Now that we have digressed somewhat, lets move back to talking about Security Groups. Because a Security Group is designed to allow access, if you don't specifically allow a port and IP combination in a Security Group, then that connection will not be able to be made. If you set up a block behind that Security Group within the ACL then even if the Security Group is enabled then the connection will still not be able to be created.

Putting a deny in an ACL is far easier than breaking up an existing Security Group in order to avoid allowing access within a larger range. For example, just using Security Groups in my ACL example above would mean blocking 1.2.3.4 would look like:

0.0.0.0/8  
1.0.0.0/15  
1.2.0.0/23  
1.2.2.0/24  
1.2.3.0/30

1.2.3.5/32  
1.2.3.6/31  
1.2.3.8/29  
1.2.3.16/28  
1.2.3.32/27  
1.2.3.64/26  
1.2.3.128/25  
1.2.4.0/22  
1.2.8.0/21  
1.2.16.0/20  
1.2.32.0/19  
1.2.64.0/18  
1.2.128.0/17  
1.3.0.0/16  
1.4.0.0/14  
1.8.0.0/13  
1.16.0.0/12  
1.32.0.0/11  
1.64.0.0/10  
1.128.0.0/9  
2.0.0.0/7  
4.0.0.0/6  
8.0.0.0/5  
16.0.0.0/4  
32.0.0.0/3  
64.0.0.0/2  
128.0.0.0/1

That blank line? well thats 1.2.3.4/32. This is overkill for when you just want to block the one IP. My actual security group just uses 0.0.0.0/0 to denote 'the entire Internet' and the ACL blocks the single IP without the need for many Security Group rules.

Alternatively to just allow 2.3.4.5/32 to connect over HTTPS, you keep the ACL rule as is (1.2.3.4/32 still can't connect, sorry! Neither can the rest of the Internet, so don't feel too bad), just specify the following in your Security Group:

All this was to say 'Security Groups can be used to specify only your Office IP address can connect directly to instances within your VPCs'. This means you can easily put IP restrictions on what can connect directly to the systems running within your VPCs.

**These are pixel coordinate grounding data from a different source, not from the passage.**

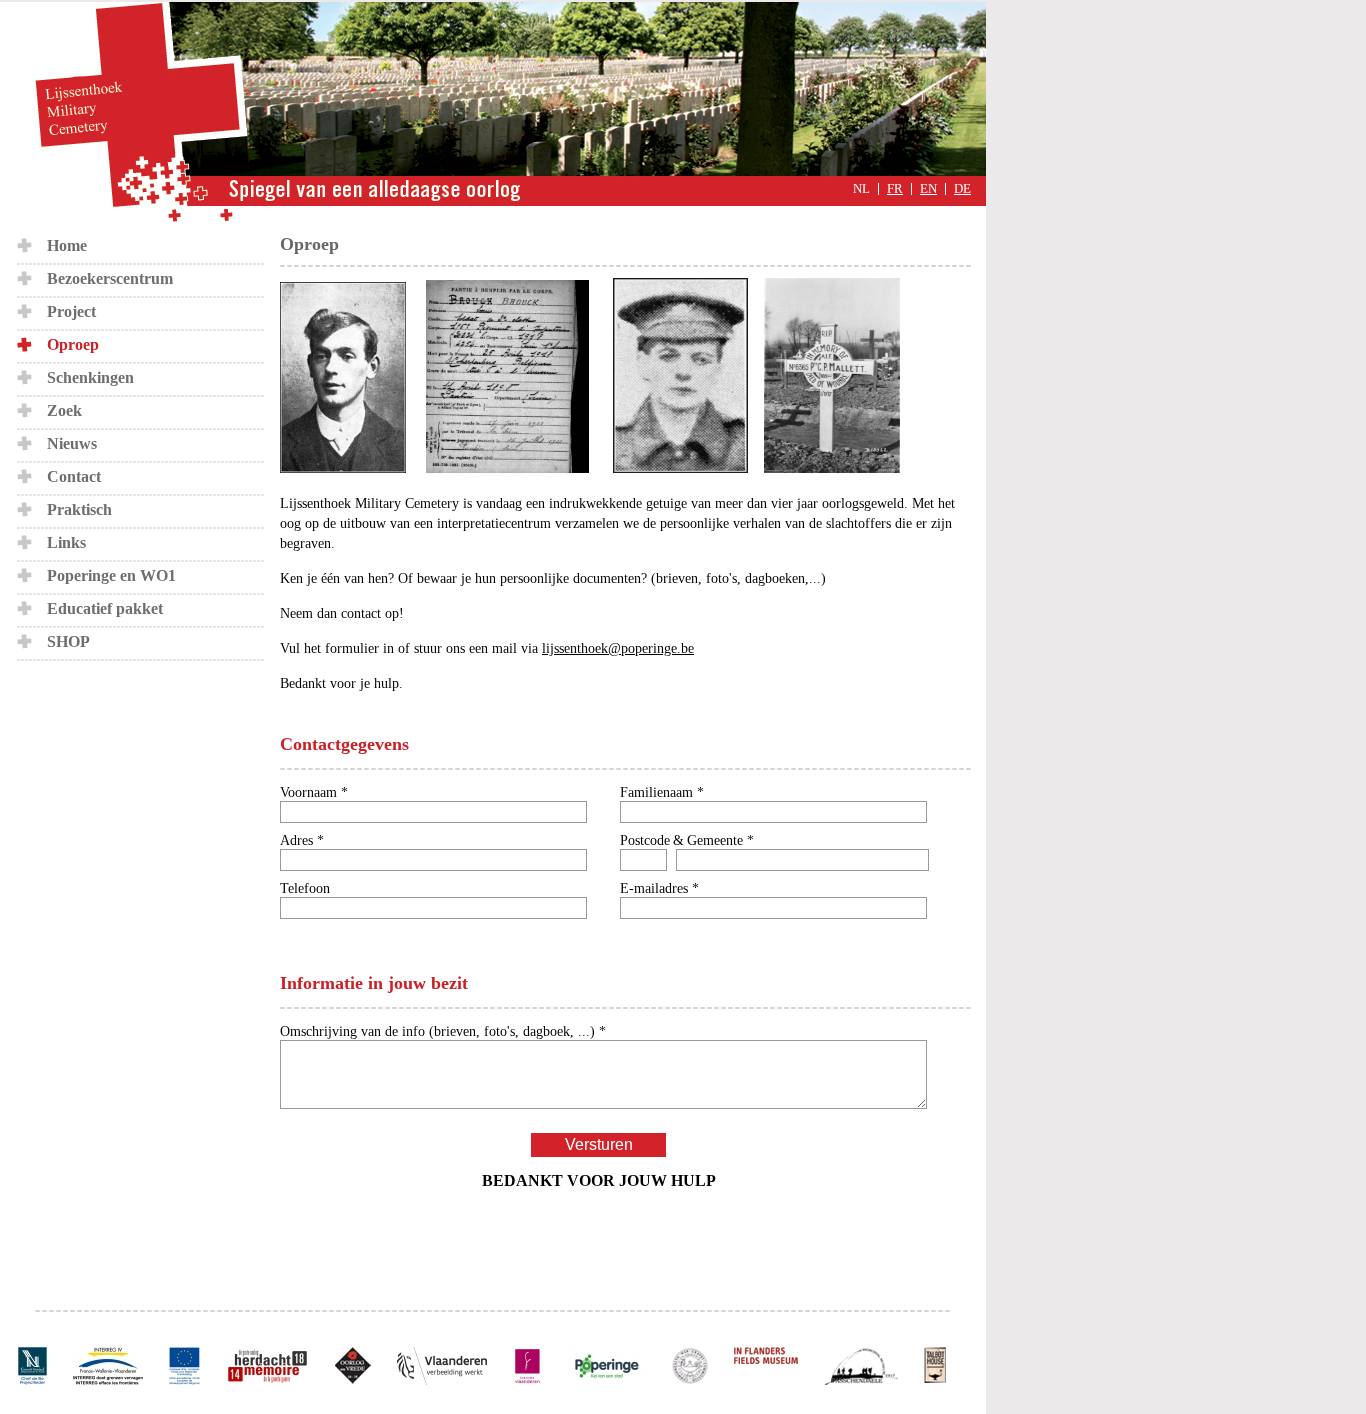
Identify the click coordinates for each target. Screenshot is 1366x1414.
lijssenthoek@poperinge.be (618, 648)
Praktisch (79, 509)
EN (928, 189)
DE (962, 189)
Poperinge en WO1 (111, 575)
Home (67, 245)
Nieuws (72, 443)
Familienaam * (662, 792)
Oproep (73, 344)
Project (71, 311)
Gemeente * (720, 840)
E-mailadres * (659, 888)
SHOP (68, 641)
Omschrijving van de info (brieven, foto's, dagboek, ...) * (443, 1031)
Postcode (645, 840)
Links (66, 542)
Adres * (302, 840)
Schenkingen (90, 377)
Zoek (64, 410)
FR (895, 189)
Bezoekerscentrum (110, 278)
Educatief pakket (105, 608)
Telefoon (305, 888)
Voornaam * (314, 792)
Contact (74, 476)
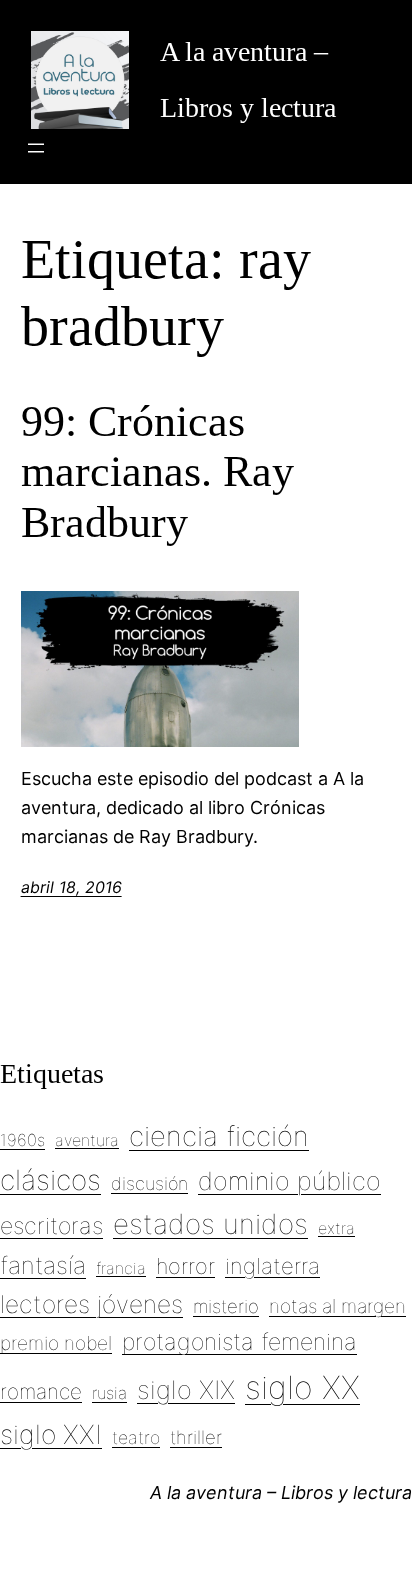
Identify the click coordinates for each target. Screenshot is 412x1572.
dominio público (289, 1181)
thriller (196, 1437)
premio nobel (56, 1343)
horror (185, 1266)
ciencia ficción (219, 1136)
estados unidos (210, 1224)
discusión (149, 1183)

It is possible to implement each allow rule in both a Security Group and ACL. This is 'best practice' in that you would have to make the same mistake twice to allow access where you didn't intend access to be granted, but in reality all does is create situations where what looks like it should work (Security Group configured correctly) gives a false negative issue on a server (ACL not configured correctly) where the actual problem lies with the ACL and not the instance. Sometimes people forget they are using both and that can take a while to diagnose as well.

I mentioned in the VPN answer that you can use Security Groups as a backup for if you lose all connectivity to the VPN server(s). Having a Security Group already implemented with no rules (i.e. nobody can connect) is a good idea in that situation, as you can then easily modify the security group to give direct access from your current IP address temporarily. And therein lies the crux of the security issue - its easy to modify the controls to allow access if you have the authentication details to the system where the controls are configured. Hence, always use a MFA on every account with this sort of access.

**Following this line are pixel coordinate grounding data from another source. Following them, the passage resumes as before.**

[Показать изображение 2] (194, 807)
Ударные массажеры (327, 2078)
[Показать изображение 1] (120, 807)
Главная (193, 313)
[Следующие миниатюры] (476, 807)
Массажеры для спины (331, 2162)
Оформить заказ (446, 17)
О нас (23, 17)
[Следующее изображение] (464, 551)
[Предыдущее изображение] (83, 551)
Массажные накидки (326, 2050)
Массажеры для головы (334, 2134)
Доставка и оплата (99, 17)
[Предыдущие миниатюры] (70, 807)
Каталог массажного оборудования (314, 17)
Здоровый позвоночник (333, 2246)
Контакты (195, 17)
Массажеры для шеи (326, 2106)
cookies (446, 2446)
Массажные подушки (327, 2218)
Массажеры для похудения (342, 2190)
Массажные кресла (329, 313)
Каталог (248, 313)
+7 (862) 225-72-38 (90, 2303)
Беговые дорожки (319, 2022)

A final note on potential security issues - accounts with AWS Access Keys with * access to EC2 can also modify Security groups, so be careful where you allow that level of access via AWS Access Keys.

All these words and no actual actions! Put it down to liking everybody to be on the same page before configuring a security system, as not having an inkling on why you do something can lead to disaster down the road. The best analogy here is teaching somebody how accelerate a car without telling them there are brakes or how to use them.

Before we continue, you will probably already noticed that a VPC already existed (172.31.0.0/16) in your account. This is deemed the 'default' VPC and while it is possible to delete it if you aren't using it, I like leaving it around as you can't recreate the default VPC without direct AWS staff help. Lets just put it down to 'being ignored' from this point on, although you may find you add instances to it by accident in the future as the default VPC is used as just that, a default. A default you should always override as you want to only ever put production servers in a production VPC, and defaults are bad from that perspective. Don't be that DevOps person with something in the default VPC ;)

Creating a VPC

There are two ways to create a VPC. Within the Dashboard of the VPC console is a 'Start VPC Wizard' button. It gives you 4 options, but unless you are wanting to spend money on hardware or running a Network Address Translation (NAT) instance, you will end up choosing option 1. The other way is to create each component individually, but where is the fun in that? :)

The other 3 options are all very valid, its just that they cost real money to implement and are also more advanced than you will probably need outside of a large Enterprise. Feel free to experiment (or implement!) them as wanted of course. Just be aware there will be a cost that you will be paying in terms of dollars and/or equipment.

Step 2 dictates the starting point of the structure you will be using, and I only recommend modifying a couple of the pieces at the start. The first is which overall IP range you will use. I like 10.0.0.0/16 for my development ranges, so will stick with that in the first instance. Give your VPC a name (development) and while its unneeded, I like subnets in groups of ~4000 IP addresses as I never plan to have more than 16 subnets within a single VPC. I usually don't go above the number of availability zones for that matter. This is why I specify my first subnet as 10.0.0.0/20. I also choose this to be put within Availability Zone A (I use the US West 2 or Oregon region by default, hence us-west-2a for Availability Zone A in the US West 2 region (or location if you will)). Next up I give my subnet a name, which is usually specific to its purpose and always contains (in my case at least!) the VPC name and the availability zone. For this example we are just going with development-a although that could easily be development-awesomeapplication-a if I was implementing something specific to Awesome Application.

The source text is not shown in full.